◆ **INSTRUCTIONS**
1. In the mailing list reply about editing XML from MS Word, why does the writer think a custom Visual Basic application could do the job? Answer in one to three sentences.
2. Answer these questions about the mailing list post:
(a) On what date was the reply sent?
(b) What tool does the administrator prefer, according to Sara Christie?
(c) Where does the reply say to get the most recent version of MSXML?

======== PAGE EXCERPT

This is the mail archive of the
xsl-list@mulberrytech.com
mailing list .
Is XML/XSL the right direction and if so where next.
- To: xsl-list at lists dot mulberrytech dot com
- Subject: [xsl] Is XML/XSL the right direction and if so where next.
- From: Matt Gushee <mgushee at havenrock dot com>
- Date: Wed, 14 Mar 2001 11:12:13 -0700 (MST)
- Cc: XSL-List at lists dot mulberrytech dot com
- References: <PM.28399.984589337@pmweb5.uk1.bibliotech.net>
- Reply-To: xsl-list at lists dot mulberrytech dot com
Sara Christie writes:
> Can I have an XML file which can be administered from MS Word (that
> being the tool of choice of the administrator) but which is also used
> with stylesheets (XSL) to display the content on the web. Any helpful
> suggestions on how to achieve this and alternative methods would be
> greatly appreciated. I am very keen to not re-invent the wheel nor to
> attempt the impossible.
Do you have the resources to create a custom Visual Basic application?
If so, recent versions of Word (since 97, I guess) provide a VB object
model that allows you to manipulate everything in a document. So you
could use this object model together with MSXML (be sure to get the
most recent version from msdn.microsoft.com/xml/) to:
1) Output a "dumb" XML representation of the object tree
(e.g., a VB Paragraph would become a <Paragraph></Paragraph>)

================
======== COLLECTED MATERIAL

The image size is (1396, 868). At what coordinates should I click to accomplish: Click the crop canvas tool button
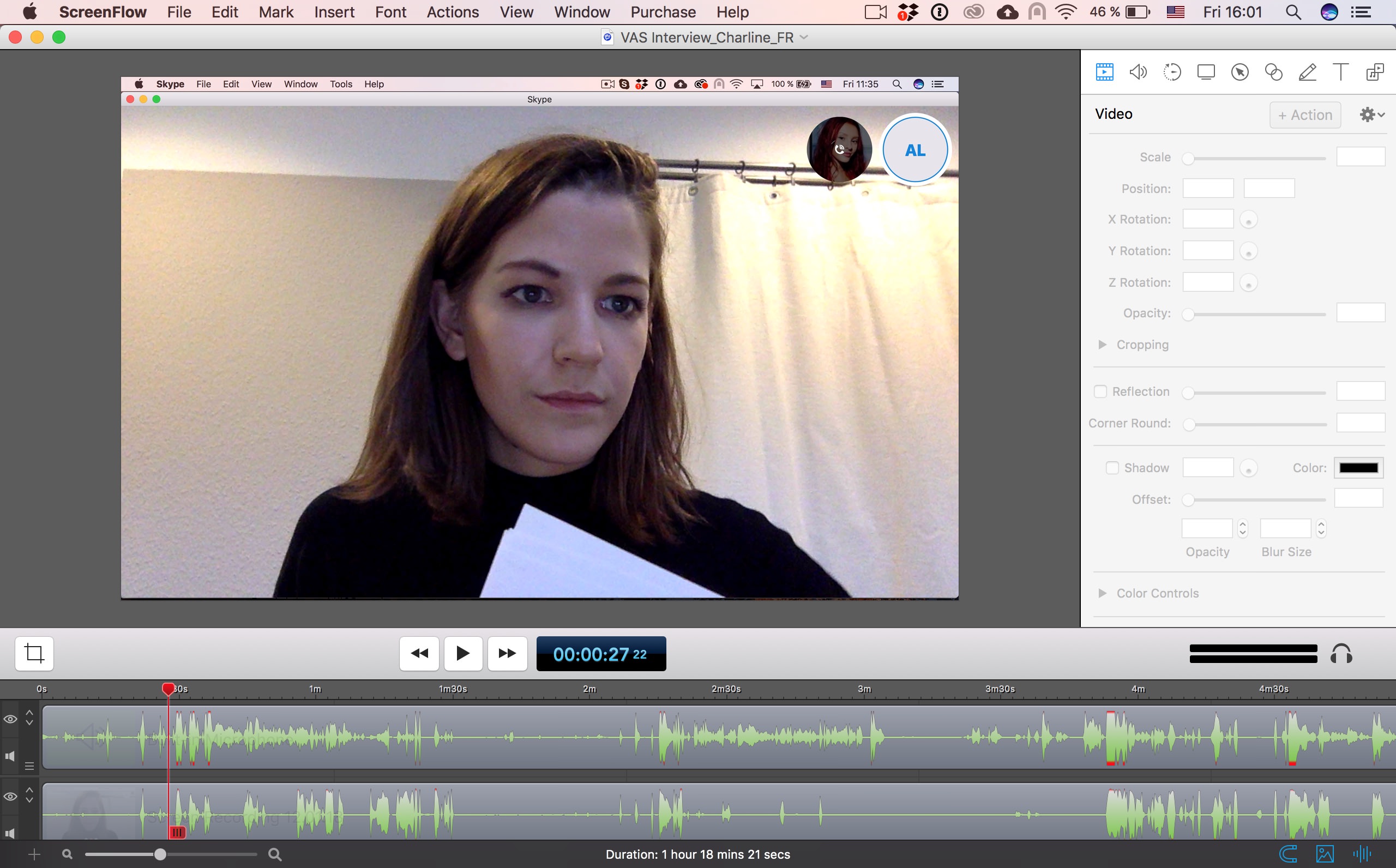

================

◆ **SOLVED TASKS**
1. Recent versions of Word, since 97 as the writer guesses, provide a VB object model that lets you manipulate everything in a document. That object model could be used together with MSXML to output a "dumb" XML representation of the document's object tree.

2.
(a) Wed, 14 Mar 2001
(b) MS Word
(c) msdn.microsoft.com/xml/